Please view the November 2021 Case of the Month below:
Clinical Cases from Emory Division of Hospital Medicine Annual Clinical Vignette Conference
“A Case of Secondary Priapism in Hematologic Malignancy”
Submitted by:
Hemang Shah, DO
Assistant Professor
Division of Hospital Medicine
Emory Department of Medicine
Edited by Yelena Burklin, MD, FHM, FACP
Case
A 48-year-old male with a history of DM, primary HTN, and weight loss, who discontinued all home medications in the last four months, presented with a concern for penile infection. Patient was evaluated by a primary care physician, who informed the patient of a previously diagnosed elevated blood cell count, which had progressed over the last six months. Patient reported an unintentional 60 lb weight loss over the last three months despite placing himself on a high-protein diet. A month ago, he developed priapism while on a business trip, and underwent penile decompression with the resolution of symptoms at that time.
Upon presentation, patient reported worsening pain in the penile area and recurrent priapism. Patient reported no pertinent family or social history.
He was a truck driver and was up to date with his immunizations.
Upon review of symptoms, patient reported constant severe pain in the perineal area from the base of penis to the perianal area.
Upon admission, patient was afebrile, had tachycardia up to 116 BPM and was normotensive.

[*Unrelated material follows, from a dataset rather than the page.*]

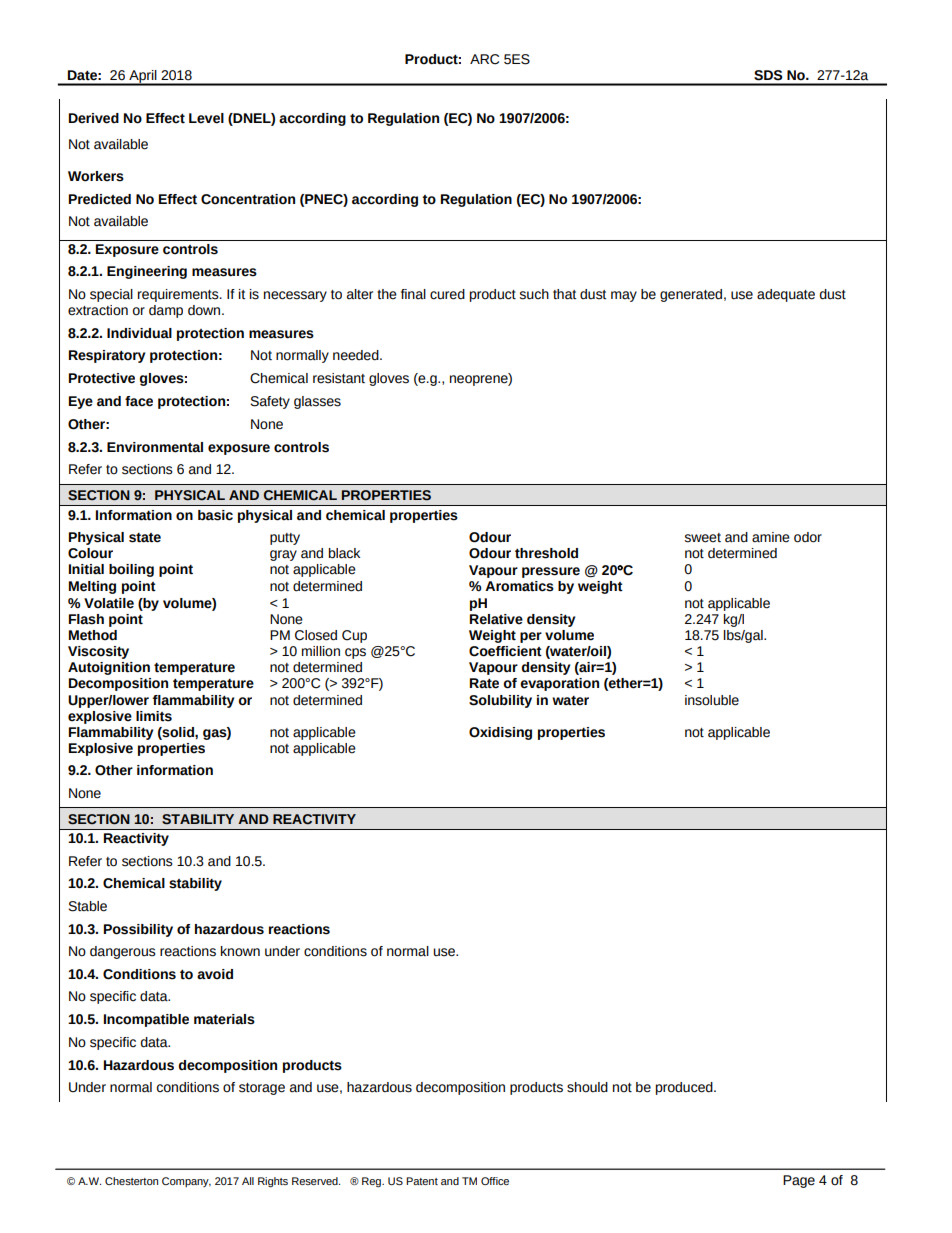 Image resolution: width=952 pixels, height=1233 pixels. Describe the element at coordinates (768, 75) in the document. I see `SDS` at that location.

His initial physical examination demonstrated frank purulent discharge from the follicles in the area of the penile shaft with concomitant skin breakdown.

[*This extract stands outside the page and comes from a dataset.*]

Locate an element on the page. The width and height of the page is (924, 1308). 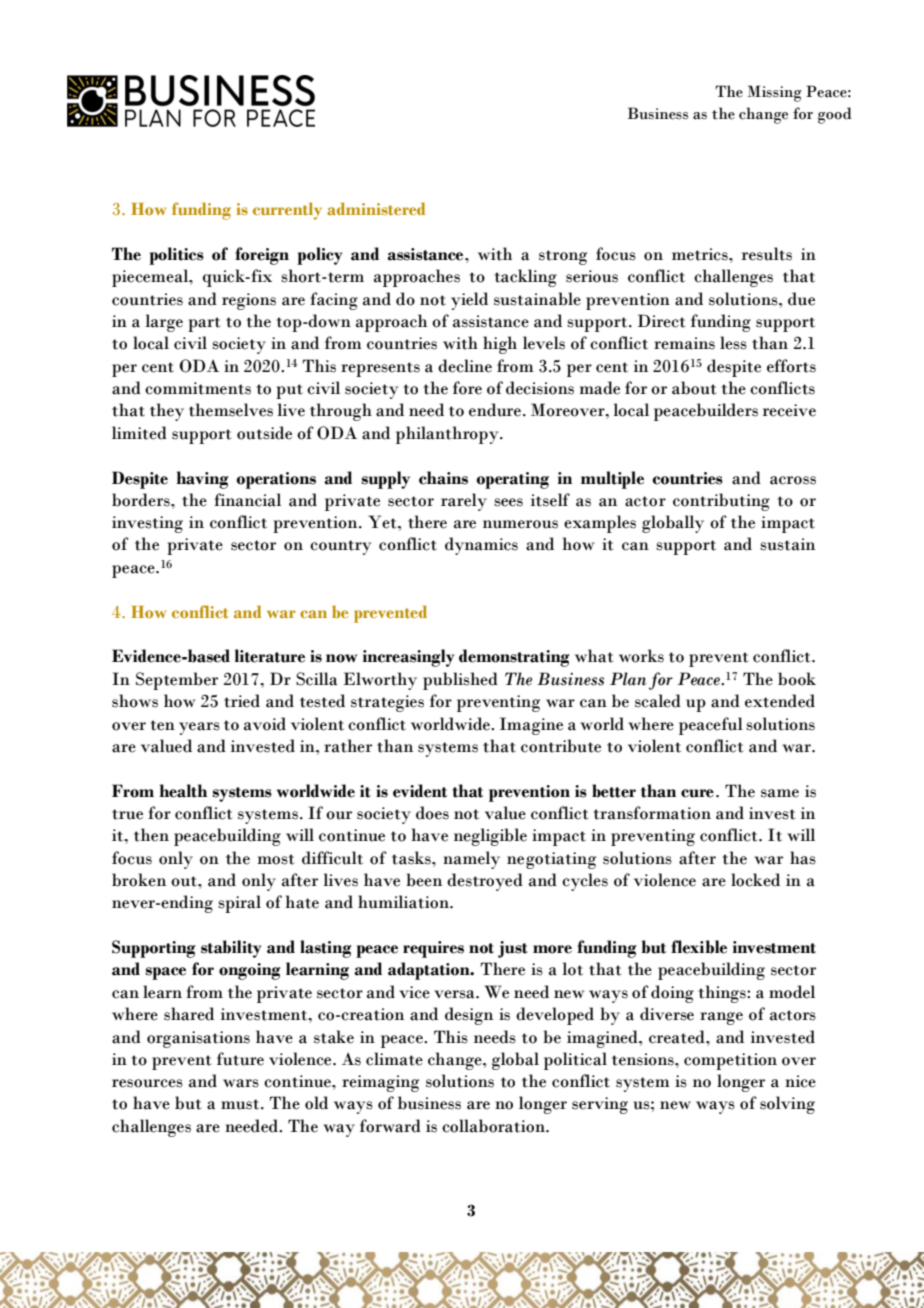
must is located at coordinates (241, 1104).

Initial laboratory results revealed white blood cell count of 235.1 x 103/ µL, hemoglobin of 9.4 g/dL, and platelet count of 583,000/µL.

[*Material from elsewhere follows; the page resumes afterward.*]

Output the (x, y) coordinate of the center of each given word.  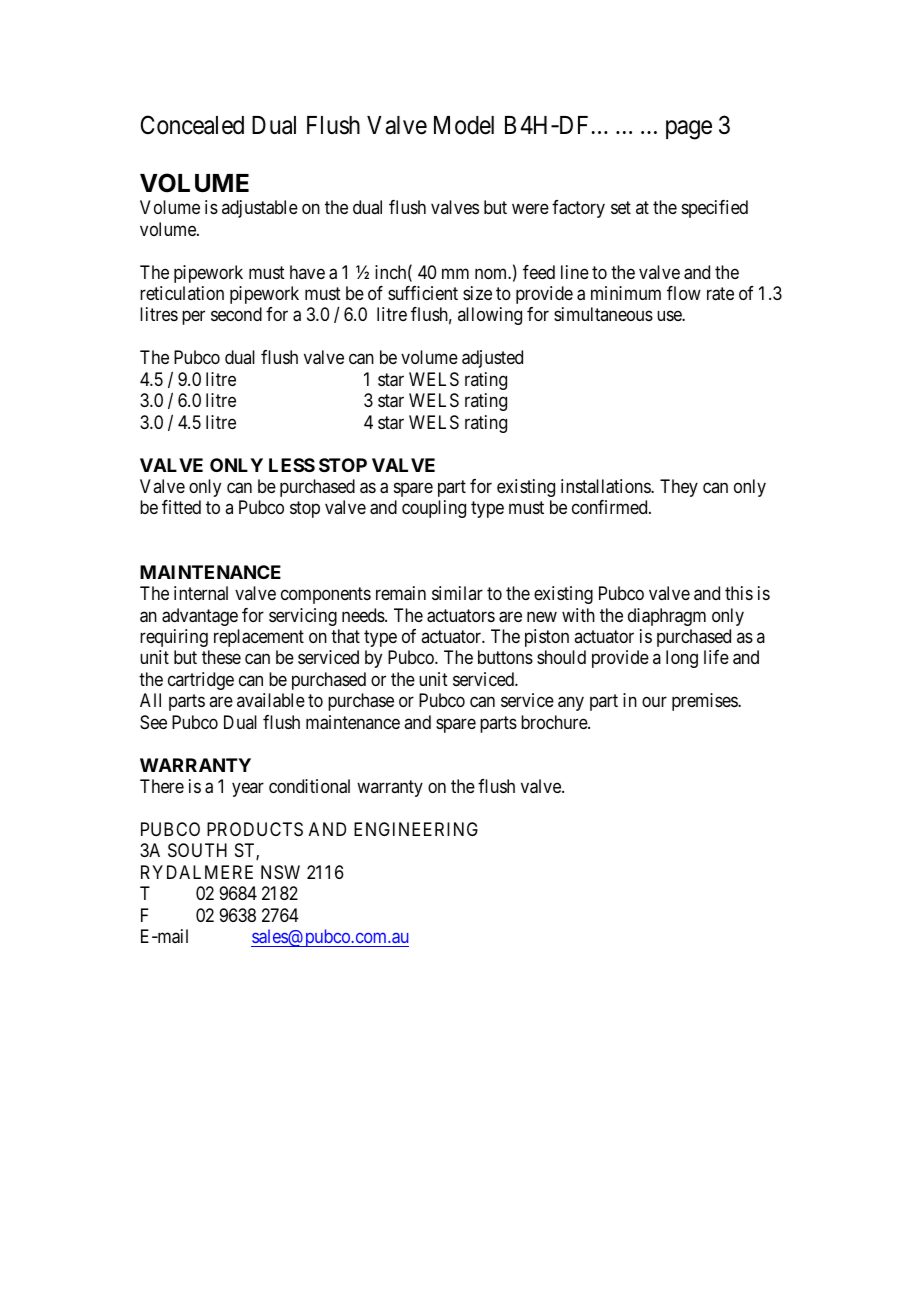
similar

The images and the reported results of the abdominal, and pelvic computed tomography (CT) are provided below:
CT of the abdomen and pelvis with IV contrast revealed splenomegaly and inguinal/pelvic lymphadenopathy concerning for a lymphoproliferative disorder such as leukemia. Extensive stranding and edema of the partially imaged penile shaft was compatible with known cellulitis. There was no organizing fluid collection to suggest an abscess.
Review of 200 cells counted on a blood smear revealed marked granulocytosis, normocytic anemia, and thrombocytosis with 7% blasts and 3% basophils.
What is the diagnosis?
Chronic myeloid leukemia (CML) with a Philadelphia chromosome (Ph) generated by a translocation between the long arms of chromosomes 9 and 22 and loss of a Y chromosome.
Explanation
The morphologic and flow cytometry analysis on blood sample is compatible with chronic myeloproliferative neoplasm/rule out chronic myeloid leukemia BCR-ABL1-positive as clinically and genetically correlated.
Chromosome analysis demonstrates twenty abnormal metaphases with a Philadelphia chromosome (Ph) generated by a translocation between the long arms of chromosomes 9 and 22 and loss of a Y chromosome as seen in association with chronic myeloid leukemia.
FISH oncology cytogenetics is positive for structural abnormality, t(9;22), in 98 % of cells.
Disease Trajectory of Interest
Patient with a newly diagnosed CML was treated with a tapering dose of hydroxyurea. WBC continued to decrease, reaching 66.6 x 103/ µL upon discharge. Dasatinib was ordered for outpatient management. Rasburicase was not administered as uric acid did not increase significantly and no signs of tumor lysis syndrome were noted.
With regards to priapism, patient clinically developed woody fibrosis of the corporal bodies as well as superimposed cellulitis in the area of his prior induration at the mid-shaft. He completed antibiotic therapy, and his priapism resolved. However, given the duration and etiology of his ischemic priapism, he is likely to develop permanent erectile dysfunction.
Discussion
Priapism as a result of hematologic malignancy is most likely caused by venous obstruction from microemboli or thrombi, as well as hyperviscosity caused by the increased number of circulating leukocytes in mature and immature forms. In adult leukemic patients, the incidence of priapism is estimated to be approximately 5%. In patients with leukemia, 50% of cases of priapism are due to CML. Priapism is an andrological emergency with a poor prognosis, as the risk of impotence can be up to 50% despite appropriate management. Other hematologic diseases associated with priapism include sickle cell anemia, chronic lymphocytic leukemia, and acute lymphoblastic leukemia.
There is a paucity of data available on the correct management of priapism, and no standard treatment has been recommended for leukemic priapism. According to the American Urologic Association, systemic treatment of an underlying hematologic disorder should be undertaken in conjunction with the intracavernous management of priapism. Leukopheresis and tyrosine kinase inhibitors (TKIs) could be administered in cases of confirmed leukemic priapism.